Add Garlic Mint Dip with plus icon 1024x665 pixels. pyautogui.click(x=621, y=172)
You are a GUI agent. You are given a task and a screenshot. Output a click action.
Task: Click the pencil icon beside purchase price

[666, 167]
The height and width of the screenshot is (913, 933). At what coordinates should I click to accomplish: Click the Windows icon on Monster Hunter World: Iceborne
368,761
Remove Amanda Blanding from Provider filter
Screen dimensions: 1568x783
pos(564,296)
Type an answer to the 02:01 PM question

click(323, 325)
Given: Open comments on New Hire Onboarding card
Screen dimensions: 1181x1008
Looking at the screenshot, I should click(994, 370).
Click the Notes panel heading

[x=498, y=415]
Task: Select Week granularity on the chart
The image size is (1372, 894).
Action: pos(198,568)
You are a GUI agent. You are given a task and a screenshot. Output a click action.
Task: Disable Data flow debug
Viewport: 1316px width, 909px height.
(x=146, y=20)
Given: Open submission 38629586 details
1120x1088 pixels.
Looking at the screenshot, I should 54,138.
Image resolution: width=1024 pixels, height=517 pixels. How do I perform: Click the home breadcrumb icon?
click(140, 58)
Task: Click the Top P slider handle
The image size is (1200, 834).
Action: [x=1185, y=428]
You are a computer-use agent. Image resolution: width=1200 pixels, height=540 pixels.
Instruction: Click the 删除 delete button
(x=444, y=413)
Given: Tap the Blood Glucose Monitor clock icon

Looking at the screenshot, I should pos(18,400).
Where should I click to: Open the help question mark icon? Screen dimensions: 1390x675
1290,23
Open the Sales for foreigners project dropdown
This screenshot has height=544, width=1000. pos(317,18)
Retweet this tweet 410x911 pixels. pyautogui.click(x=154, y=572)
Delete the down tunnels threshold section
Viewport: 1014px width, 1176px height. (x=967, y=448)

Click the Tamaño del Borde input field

THE REQUEST
Retype the rows character for character, starting at the line that contains "Task: Click the Top P slider handle" and continuing through the last row.

REPLY TO THE EXERCISE
Task: Click the Top P slider handle
The image size is (1200, 834).
Action: [x=1185, y=428]
You are a computer-use agent. Image resolution: width=1200 pixels, height=540 pixels.
Instruction: Click the 删除 delete button
(x=444, y=413)
Given: Tap the Blood Glucose Monitor clock icon

Looking at the screenshot, I should pos(18,400).
Where should I click to: Open the help question mark icon? Screen dimensions: 1390x675
1290,23
Open the Sales for foreigners project dropdown
This screenshot has height=544, width=1000. pos(317,18)
Retweet this tweet 410x911 pixels. pyautogui.click(x=154, y=572)
Delete the down tunnels threshold section
Viewport: 1014px width, 1176px height. (x=967, y=448)

Click the Tamaño del Borde input field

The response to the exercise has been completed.